Coenonympha tullia: Female (S-Bavaria, Staffelsee, July 2014) [N] Coenonympha tullia: Adult [N] Coenonympha tullia: Ovum [S] Coenonympha tullia: L1 larva [S] Coenonympha tullia: Young larva [S] Coenonympha tullia: Larva, lateral [S] Coenonympha tullia: Larva, dorsal [S] Coenonympha tullia: Larva, zusammengerollt [S] Coenonympha tullia: Pupa (Photo Mario Peluso) [S] Coenonympha tullia: Butterfly Habitat [N] Coenonympha tullia: Habitat near lake Staffelsee (S-Bavaria, July 2014) [N]

Host plants:
The larvae feed on moor grasses (Poaceae and Cyperaceae) as Eriophorium vaginatum or E. angustifolium etc.

Coenonympha tullia inhabits more or less open bogs and allied moor stages. The adults barely leave the larval habitat.

Life cycle:
Coenonympha tullia hibernates as a larva in the third last to rare penultimate instar. Adults fly between late June and early August.

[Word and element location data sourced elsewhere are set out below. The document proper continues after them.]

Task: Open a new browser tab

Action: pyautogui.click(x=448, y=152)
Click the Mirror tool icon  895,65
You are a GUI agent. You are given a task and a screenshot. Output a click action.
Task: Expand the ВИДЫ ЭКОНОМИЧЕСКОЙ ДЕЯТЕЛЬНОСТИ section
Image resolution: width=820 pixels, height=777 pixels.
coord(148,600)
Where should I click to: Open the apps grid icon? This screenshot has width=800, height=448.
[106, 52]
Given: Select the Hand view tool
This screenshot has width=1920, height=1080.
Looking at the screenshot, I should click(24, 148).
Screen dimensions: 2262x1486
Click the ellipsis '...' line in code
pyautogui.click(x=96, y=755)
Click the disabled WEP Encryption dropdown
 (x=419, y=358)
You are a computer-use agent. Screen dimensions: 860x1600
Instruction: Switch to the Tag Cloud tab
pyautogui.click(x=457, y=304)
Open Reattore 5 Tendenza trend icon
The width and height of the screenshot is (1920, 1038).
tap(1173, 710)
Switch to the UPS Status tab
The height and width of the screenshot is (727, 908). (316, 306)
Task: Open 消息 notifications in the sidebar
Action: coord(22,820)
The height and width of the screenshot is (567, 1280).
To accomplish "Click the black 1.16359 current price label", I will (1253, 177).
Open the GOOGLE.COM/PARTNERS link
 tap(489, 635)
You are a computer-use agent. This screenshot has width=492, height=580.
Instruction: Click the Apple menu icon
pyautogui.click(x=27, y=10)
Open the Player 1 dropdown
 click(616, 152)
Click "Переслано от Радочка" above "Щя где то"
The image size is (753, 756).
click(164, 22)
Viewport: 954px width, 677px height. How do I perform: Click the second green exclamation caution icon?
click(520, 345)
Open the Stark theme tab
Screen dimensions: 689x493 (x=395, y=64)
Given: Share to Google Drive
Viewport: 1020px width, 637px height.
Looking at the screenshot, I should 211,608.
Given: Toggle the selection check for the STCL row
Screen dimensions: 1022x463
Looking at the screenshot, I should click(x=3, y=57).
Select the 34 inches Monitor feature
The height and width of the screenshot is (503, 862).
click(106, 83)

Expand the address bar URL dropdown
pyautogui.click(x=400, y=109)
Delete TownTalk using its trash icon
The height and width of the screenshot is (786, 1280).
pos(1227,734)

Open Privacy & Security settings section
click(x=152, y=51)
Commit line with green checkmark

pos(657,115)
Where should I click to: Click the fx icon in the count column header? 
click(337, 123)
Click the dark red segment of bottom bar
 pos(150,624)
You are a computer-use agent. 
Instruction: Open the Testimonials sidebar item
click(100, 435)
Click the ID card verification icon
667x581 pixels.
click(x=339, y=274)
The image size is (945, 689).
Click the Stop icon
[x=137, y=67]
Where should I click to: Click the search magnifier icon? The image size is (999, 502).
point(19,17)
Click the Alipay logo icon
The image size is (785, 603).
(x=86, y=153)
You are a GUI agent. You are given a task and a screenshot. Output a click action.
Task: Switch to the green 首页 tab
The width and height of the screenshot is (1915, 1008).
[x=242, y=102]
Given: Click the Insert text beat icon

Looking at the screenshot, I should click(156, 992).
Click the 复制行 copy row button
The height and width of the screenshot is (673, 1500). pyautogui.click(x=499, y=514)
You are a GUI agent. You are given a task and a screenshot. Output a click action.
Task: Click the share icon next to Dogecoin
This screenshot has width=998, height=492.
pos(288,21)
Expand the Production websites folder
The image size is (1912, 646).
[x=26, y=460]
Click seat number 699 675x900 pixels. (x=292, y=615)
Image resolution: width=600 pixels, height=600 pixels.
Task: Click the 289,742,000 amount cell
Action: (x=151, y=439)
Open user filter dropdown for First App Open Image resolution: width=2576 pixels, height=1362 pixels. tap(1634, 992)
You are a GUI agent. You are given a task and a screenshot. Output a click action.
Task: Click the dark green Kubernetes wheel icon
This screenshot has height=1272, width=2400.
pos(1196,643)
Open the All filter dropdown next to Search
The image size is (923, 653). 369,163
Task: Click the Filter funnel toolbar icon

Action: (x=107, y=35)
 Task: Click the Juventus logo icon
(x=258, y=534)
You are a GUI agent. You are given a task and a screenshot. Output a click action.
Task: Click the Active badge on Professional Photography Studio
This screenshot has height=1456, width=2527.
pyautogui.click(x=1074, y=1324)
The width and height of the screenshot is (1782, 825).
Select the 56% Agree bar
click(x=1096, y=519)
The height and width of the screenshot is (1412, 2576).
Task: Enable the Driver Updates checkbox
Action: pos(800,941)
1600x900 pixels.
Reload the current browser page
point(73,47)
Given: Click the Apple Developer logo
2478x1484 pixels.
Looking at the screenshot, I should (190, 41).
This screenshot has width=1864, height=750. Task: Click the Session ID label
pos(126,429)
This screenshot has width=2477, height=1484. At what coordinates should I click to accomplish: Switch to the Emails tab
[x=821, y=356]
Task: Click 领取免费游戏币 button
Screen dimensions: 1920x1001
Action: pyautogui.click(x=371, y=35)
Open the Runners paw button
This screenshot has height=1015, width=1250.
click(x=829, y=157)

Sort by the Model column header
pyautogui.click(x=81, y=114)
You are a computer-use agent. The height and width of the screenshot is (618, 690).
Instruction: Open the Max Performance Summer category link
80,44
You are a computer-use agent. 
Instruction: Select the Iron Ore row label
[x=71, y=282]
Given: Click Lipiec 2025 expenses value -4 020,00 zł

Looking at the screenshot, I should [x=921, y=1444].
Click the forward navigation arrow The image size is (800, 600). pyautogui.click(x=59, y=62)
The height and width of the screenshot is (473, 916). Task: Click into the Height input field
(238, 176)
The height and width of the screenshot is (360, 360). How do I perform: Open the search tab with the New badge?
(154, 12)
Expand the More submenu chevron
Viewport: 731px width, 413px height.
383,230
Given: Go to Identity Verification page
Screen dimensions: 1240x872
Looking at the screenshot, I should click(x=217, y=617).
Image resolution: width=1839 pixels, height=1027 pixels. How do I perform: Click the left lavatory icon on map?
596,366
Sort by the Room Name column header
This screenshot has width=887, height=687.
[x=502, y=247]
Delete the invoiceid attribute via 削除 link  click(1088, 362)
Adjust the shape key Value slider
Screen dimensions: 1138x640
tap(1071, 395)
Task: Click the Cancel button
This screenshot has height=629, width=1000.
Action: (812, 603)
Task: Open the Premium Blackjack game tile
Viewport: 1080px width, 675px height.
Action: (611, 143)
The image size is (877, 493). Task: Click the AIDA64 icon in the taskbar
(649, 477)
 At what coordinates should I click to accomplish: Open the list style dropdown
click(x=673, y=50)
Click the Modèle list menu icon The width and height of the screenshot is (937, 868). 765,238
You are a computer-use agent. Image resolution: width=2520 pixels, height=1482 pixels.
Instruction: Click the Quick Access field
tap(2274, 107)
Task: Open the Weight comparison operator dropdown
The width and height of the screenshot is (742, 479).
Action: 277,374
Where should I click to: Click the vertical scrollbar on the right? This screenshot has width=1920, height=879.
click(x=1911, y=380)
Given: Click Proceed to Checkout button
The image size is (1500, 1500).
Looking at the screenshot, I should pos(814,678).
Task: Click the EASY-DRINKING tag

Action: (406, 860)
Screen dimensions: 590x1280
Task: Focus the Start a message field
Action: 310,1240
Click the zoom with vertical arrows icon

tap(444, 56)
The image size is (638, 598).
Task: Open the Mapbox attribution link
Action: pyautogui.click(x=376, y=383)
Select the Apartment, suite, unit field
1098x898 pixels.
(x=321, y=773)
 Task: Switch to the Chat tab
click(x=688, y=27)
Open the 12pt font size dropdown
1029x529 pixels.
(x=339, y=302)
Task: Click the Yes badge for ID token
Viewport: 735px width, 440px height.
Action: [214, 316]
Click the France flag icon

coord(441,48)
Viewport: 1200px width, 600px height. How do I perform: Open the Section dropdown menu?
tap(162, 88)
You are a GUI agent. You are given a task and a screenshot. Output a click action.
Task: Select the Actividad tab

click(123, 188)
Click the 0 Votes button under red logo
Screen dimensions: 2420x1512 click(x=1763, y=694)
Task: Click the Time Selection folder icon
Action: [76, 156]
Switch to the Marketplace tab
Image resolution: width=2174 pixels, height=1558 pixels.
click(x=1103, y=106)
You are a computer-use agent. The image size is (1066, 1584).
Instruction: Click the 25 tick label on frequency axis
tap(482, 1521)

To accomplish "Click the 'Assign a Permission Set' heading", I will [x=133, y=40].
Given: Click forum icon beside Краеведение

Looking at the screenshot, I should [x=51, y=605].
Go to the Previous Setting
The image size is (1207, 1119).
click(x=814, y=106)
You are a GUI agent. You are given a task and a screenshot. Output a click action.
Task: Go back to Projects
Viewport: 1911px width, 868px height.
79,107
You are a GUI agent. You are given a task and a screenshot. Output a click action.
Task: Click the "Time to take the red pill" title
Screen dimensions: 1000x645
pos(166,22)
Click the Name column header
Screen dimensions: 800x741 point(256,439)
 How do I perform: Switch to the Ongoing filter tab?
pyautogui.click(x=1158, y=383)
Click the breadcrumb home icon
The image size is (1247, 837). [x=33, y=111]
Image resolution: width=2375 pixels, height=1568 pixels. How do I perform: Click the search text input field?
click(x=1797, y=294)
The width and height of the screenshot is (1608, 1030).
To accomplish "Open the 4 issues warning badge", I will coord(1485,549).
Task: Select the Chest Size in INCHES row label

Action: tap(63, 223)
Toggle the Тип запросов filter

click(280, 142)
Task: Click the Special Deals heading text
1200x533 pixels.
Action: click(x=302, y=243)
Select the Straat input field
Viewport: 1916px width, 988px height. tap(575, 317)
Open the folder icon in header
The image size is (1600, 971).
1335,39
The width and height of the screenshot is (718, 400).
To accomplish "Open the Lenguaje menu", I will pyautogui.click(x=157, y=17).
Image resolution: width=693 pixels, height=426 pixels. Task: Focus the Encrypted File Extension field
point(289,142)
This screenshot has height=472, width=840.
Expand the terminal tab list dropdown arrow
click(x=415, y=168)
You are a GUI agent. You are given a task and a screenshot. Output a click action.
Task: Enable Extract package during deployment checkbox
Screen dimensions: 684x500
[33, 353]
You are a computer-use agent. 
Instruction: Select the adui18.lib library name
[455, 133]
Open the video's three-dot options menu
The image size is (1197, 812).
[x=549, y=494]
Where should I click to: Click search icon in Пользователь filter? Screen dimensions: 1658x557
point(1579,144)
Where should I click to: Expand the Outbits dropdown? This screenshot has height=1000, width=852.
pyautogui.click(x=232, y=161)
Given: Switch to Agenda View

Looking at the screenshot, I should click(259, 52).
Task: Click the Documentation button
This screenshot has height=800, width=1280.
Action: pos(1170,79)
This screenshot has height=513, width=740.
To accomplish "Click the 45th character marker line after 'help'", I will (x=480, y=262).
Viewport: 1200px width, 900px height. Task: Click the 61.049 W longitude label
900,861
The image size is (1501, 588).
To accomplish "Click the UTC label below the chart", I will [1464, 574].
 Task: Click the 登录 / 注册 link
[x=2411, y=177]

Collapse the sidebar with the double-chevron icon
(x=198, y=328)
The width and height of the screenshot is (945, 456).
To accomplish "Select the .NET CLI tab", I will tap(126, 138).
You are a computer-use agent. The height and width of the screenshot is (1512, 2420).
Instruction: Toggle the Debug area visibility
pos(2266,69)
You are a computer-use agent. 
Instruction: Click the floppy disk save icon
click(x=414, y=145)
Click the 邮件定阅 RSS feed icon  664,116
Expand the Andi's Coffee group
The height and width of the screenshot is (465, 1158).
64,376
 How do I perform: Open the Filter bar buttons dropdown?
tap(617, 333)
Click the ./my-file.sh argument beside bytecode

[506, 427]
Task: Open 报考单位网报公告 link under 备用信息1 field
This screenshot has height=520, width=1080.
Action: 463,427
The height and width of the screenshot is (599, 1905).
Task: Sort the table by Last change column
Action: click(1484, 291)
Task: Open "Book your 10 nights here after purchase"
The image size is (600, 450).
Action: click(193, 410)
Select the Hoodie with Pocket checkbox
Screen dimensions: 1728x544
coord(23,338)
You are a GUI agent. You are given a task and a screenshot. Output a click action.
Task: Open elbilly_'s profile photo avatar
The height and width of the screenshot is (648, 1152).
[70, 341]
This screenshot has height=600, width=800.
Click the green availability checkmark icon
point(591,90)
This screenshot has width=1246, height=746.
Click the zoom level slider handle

Endangerment: strongly endangered

Endangerment factors:
In Central Europe Coenonympha tullia has been already severely pushed back by the shrinkage of the bogs (drainage, peat extraction, eutrophication). The remaining populations suffer another massive decline, presumably also due to global warming. In Baden-Wuerttemberg (Germany) Coenonympha tullia is still found only rarely in the Black Forest, while the former numerous populations in Upper Swabia are obviously already extinct. In neighboring southern Bavaria Coenonympha tullia is decreasing from west. It is still better distributed there, for example, at the edge of the Upper Bavarian Alps south of Munich (Mario Peluso).

In Scandinavia, the situation is still much better for Coenonympha tullia.

Coenonympha tullia is distributed from the north of the British Isles and eastern France (only rare and local) across central, northern and Eastern Europe. It is also found in colder regions of Asia and North America (Holarctic distribution pattern).